The end of overdraft fees may mean the beginning of more buttoned-up pricing policies and practices. Ensuring fees and charges are well-defined and clearly disclosed to accountholders is the first step, followed by the consistent implementation of pricing policies.

Too often, system specifications for billing are set up incorrectly, operational processes are not followed, or policies incent behaviors that result in fee avoidance. Financial institution should evaluate the automation of any manual processes for determining  if and how much a customer should be charged, and set clear guidelines on how to navigate waiver and refund policies. Assessing and validating specifications, policies and processes may lead to improved bottom-line results.

3. Modification of Risk Management

Even with changes to overdraft policies, some accountholders will continue to withdraw or charge more money than they have in their accounts. However, the reduction or elimination of fees associated with these updated policies mean the compensation organizations receive for taking on risk for their deposit customers will be significantly reduced. Processes and technology will need to change to reflect this changing environment, including a focus on setting appropriate overdraft limits. Assessing and managing risk at the account level will help financial institutions set dynamic overdraft limits based on customers' history, behaviors, transactional information and ability to repay. 

Changes to overdraft policies will also result in more exception items being returned by paying institutions so as not to increase their own risk. In response, many financial institutions may need to redesign their exception item operations, including staffing.

Whether any operational redesign will lead to expense reductions or expansion will depend on the level of examination each financial institution decides to take. 

Assessing and managing risk at the account level will help financial institutions set dynamic overdraft limits based on customers' history, behaviors, transactional information and ability to repay.  

4. An Increased Focus on the Customer Relationship

Given the changed risk considerations tied to modifications to overdraft policies, the customer relationship will take on heightened significance in overdraft decisions. Diligence will be required to make informed decisions on covering an overdraft or returning items. This requires good data and an understanding of the customer at the individual level. Implementing relationship-driven decision making will help organizations balance risk with the preservation of important accountholder relationships.

Surveys show that some consumers who use overdraft see it as an expensive form of credit. For these customers, small, instant loans may meet their needs while eliminating the need for the financial institution to continue to enable overdrafts on their account, helping the financial institution maintain relationships while managing expenses.

5. The Growing Importance of Recovery Services

If changes to overdraft polices lead to significantly more items being returned, businesses will need a way to recover their risk and collection costs. This can be good opportunity for financial institutions to implement or expand their transaction recovery services.

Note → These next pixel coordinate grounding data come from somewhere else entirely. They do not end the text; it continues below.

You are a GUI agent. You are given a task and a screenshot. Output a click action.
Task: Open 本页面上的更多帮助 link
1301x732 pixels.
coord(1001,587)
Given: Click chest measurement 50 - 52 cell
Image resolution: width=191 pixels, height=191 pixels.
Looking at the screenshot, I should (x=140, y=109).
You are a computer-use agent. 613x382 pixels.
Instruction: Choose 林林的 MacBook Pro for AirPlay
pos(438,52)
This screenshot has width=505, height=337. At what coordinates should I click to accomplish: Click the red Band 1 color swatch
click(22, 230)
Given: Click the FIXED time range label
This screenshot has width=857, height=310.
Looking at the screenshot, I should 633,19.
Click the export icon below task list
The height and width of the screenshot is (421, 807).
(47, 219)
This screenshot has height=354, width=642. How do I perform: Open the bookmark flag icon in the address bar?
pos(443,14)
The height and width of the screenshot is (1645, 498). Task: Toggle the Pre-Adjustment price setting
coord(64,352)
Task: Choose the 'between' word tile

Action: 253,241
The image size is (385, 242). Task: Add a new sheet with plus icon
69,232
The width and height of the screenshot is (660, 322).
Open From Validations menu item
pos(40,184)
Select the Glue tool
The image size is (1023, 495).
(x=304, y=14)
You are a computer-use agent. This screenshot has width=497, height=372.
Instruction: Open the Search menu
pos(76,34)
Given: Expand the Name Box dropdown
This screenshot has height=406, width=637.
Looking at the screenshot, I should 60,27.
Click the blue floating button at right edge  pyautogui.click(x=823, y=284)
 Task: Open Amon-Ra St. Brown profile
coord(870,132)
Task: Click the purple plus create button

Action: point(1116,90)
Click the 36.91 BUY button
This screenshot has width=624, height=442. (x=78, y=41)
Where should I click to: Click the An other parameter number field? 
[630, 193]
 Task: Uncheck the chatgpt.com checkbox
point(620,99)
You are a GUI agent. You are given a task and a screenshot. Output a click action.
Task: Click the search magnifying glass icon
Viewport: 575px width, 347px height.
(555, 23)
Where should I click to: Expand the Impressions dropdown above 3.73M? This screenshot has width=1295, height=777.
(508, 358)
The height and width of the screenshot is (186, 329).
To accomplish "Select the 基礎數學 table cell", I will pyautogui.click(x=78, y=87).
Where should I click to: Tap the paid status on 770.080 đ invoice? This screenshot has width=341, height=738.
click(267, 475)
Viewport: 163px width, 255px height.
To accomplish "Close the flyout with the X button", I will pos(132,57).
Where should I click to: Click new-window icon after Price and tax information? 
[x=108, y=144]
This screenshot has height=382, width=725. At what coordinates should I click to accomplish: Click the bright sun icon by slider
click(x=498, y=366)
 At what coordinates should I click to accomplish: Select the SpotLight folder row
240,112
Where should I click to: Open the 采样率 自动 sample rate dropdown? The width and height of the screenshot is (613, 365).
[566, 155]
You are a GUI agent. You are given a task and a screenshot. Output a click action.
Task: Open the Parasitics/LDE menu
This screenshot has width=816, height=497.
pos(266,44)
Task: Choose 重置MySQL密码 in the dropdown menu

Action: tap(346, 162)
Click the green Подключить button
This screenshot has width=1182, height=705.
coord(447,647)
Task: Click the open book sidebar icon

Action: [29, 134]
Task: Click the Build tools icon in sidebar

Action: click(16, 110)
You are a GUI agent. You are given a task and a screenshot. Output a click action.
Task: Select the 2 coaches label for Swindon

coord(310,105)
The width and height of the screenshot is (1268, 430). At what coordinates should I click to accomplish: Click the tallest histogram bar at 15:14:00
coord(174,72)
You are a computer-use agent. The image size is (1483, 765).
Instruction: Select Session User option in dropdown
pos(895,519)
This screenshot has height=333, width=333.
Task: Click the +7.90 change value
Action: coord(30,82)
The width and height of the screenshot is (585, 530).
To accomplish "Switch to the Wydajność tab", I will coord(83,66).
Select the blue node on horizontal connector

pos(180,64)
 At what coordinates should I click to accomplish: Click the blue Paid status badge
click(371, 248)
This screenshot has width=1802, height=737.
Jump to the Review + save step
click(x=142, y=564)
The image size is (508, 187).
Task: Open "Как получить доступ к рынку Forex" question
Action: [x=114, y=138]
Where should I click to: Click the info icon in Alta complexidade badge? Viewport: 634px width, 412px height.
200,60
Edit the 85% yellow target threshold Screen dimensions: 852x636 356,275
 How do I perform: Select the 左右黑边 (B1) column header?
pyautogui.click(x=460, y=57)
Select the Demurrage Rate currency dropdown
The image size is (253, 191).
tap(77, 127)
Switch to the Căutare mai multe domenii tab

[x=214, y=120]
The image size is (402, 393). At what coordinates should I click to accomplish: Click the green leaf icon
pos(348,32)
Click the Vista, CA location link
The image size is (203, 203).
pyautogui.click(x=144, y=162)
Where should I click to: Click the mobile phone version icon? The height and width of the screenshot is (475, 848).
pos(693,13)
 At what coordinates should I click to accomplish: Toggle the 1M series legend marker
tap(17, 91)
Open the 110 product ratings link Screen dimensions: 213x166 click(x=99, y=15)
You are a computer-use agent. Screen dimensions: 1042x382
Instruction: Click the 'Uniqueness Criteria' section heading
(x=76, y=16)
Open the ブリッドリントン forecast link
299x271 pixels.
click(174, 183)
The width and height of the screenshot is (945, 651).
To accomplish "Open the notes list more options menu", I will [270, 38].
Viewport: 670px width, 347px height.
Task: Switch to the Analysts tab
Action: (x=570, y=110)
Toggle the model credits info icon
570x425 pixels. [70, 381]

Using traditional collection methods, businesses typically recover only a fraction of funds from returned items. When transactions don't go through, helping businesses recover funds saves them time and resources spent on collections. For financial institutions, offering recovery services can strengthen relationships with business customers and help replace lost revenue from overdraft fees.

Responding to Major Changes

Where your institution focuses its efforts will be driven by current overdraft practices and the effect of changes to those practices on income. The larger the impact, the more extensive implementation of other changes will be for your organization. Getting started now on possible changes to overdraft practices will help your financial institution stay ahead while providing a better path to profitable customer relationships.

Of course, any changes to overdraft practices and policies will have significant consequences for your retail and business customers. Guiding them through those changes will help strengthen relationships with your accountholders while guarding profitability for your organization.